Directive
Turn the records below into a Markdown table with two columns, No. and Text, giving each line of text a row number and skipping any blank lines. Leave the pictures out.

Record extracts
((

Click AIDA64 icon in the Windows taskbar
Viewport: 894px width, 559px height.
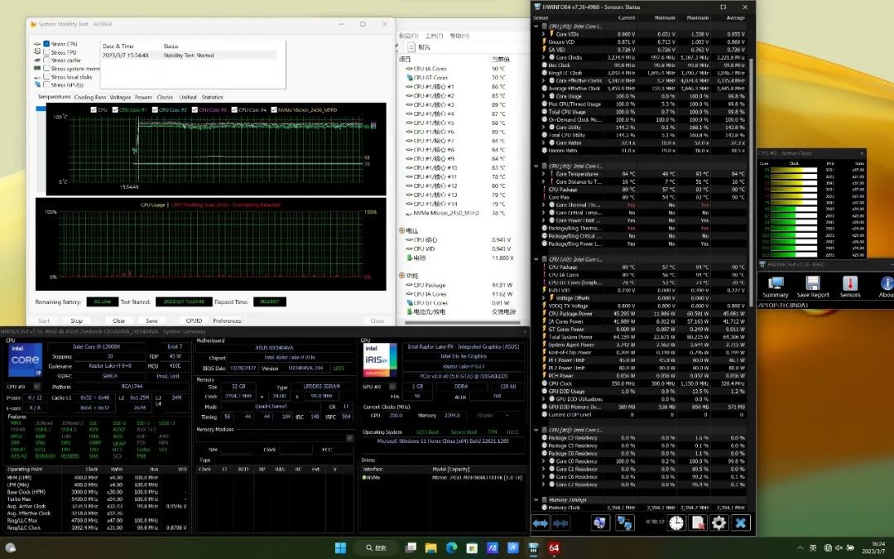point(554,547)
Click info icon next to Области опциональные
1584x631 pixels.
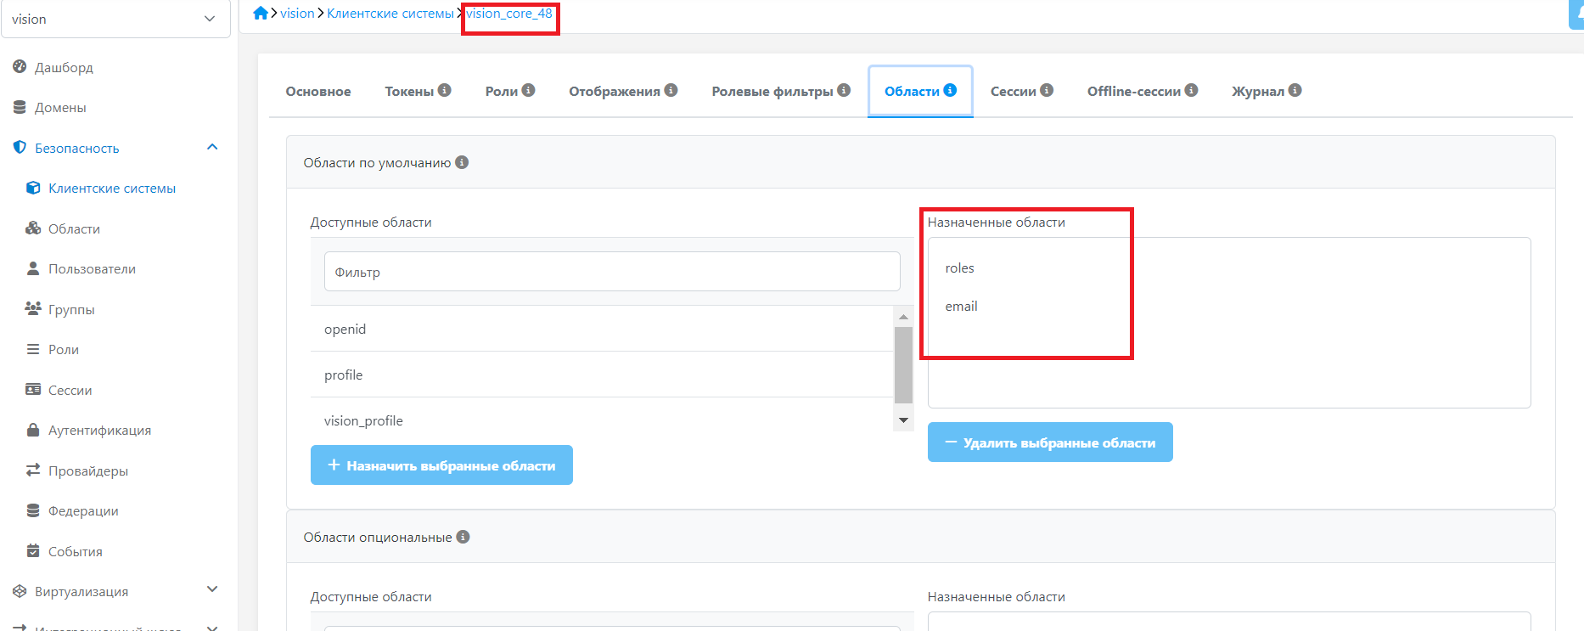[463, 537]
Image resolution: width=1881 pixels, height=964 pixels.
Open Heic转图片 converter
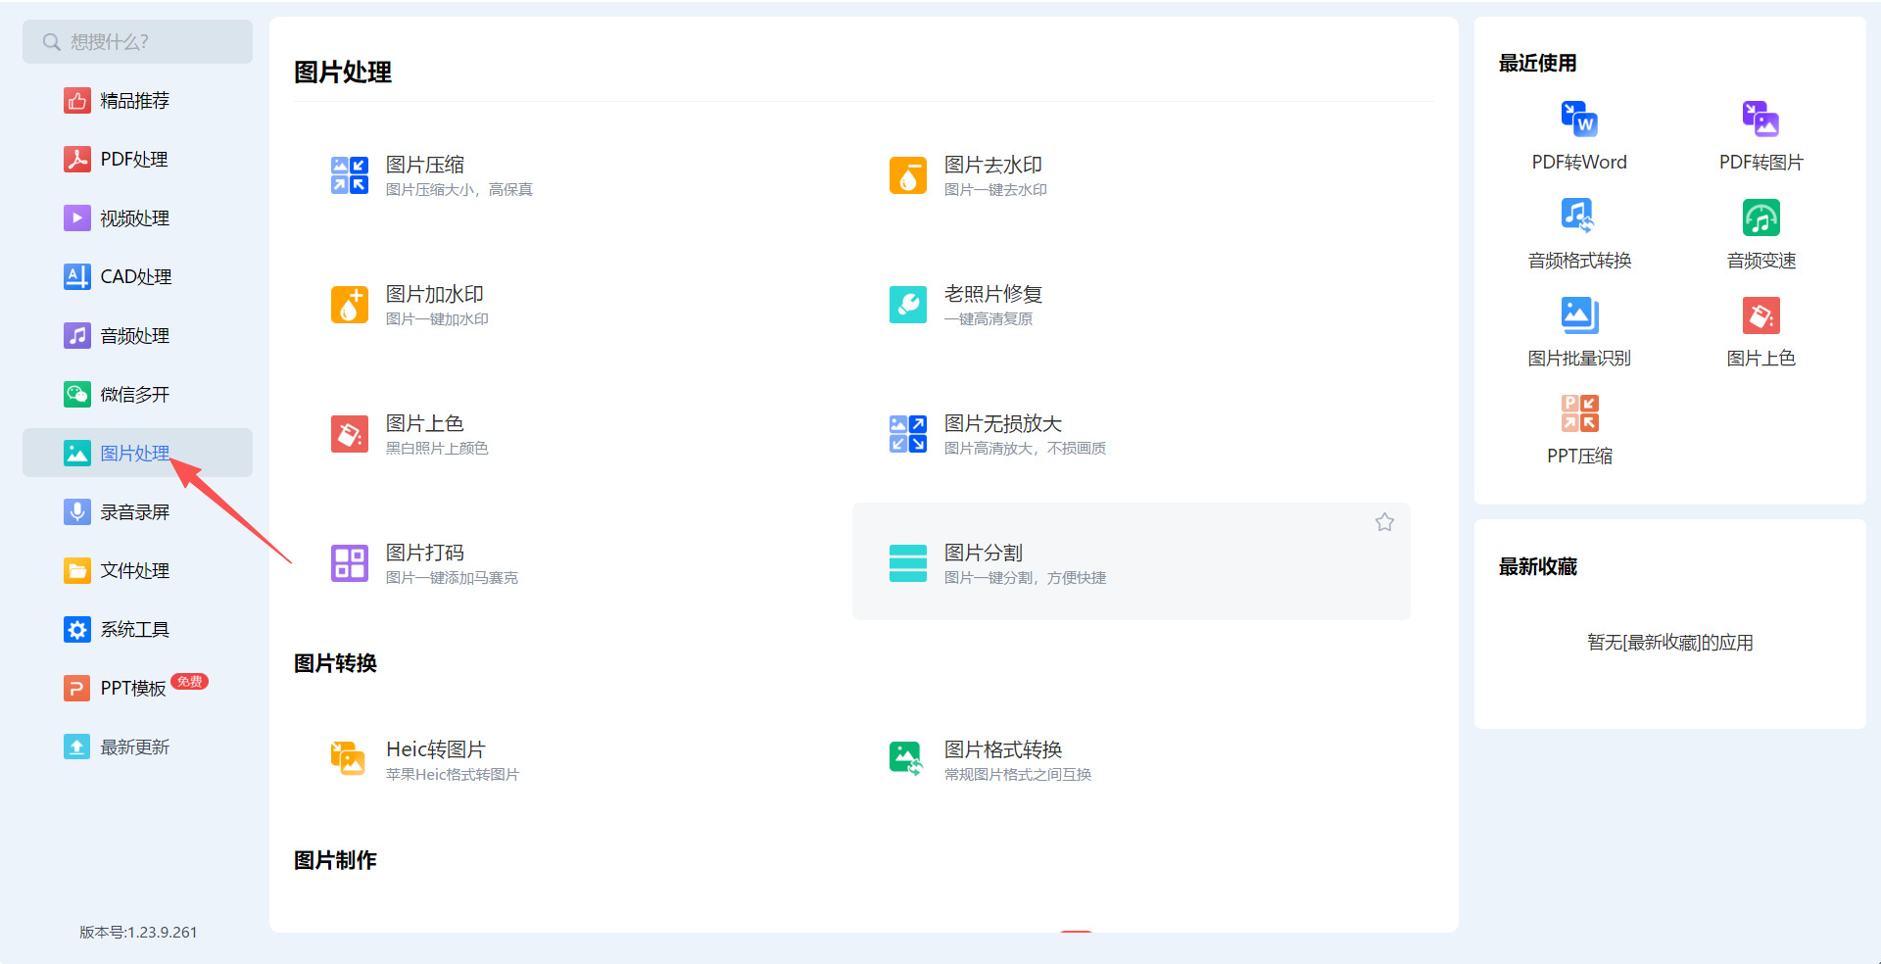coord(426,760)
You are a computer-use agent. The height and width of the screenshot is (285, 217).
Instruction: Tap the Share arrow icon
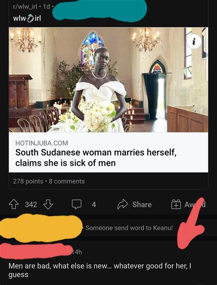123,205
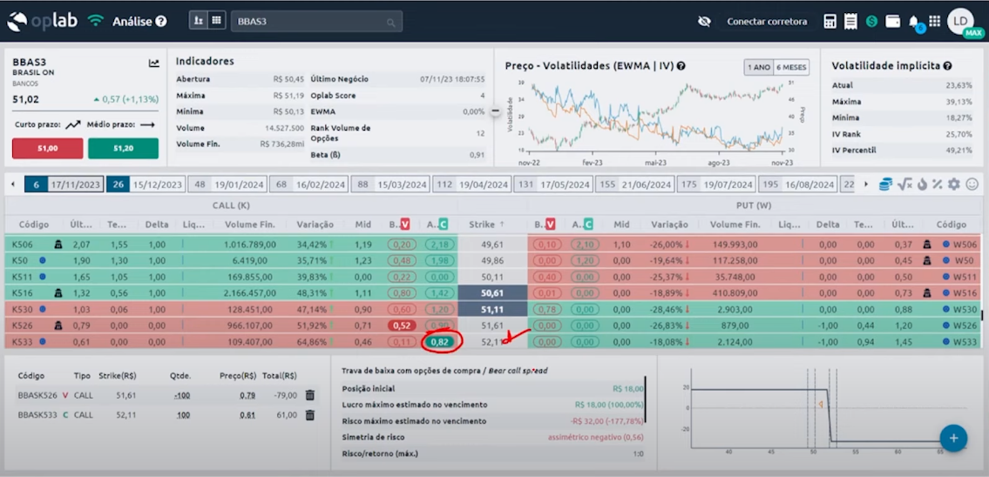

))

Output for this task
| No. | Text |
|---|---|
| 1 | Click AIDA64 icon in the Windows taskbar |
| 2 | Viewport: 894px width, 559px height. |
| 3 | point(554,547) |
| 4 | Click info icon next to Области опциональные |
| 5 | 1584x631 pixels. |
| 6 | [463, 537] |
| 7 | Image resolution: width=1881 pixels, height=964 pixels. |
| 8 | Open Heic转图片 converter |
| 9 | coord(426,760) |
| 10 | You are a computer-use agent. The height and width of the screenshot is (285, 217). |
| 11 | Instruction: Tap the Share arrow icon |
| 12 | 123,205 |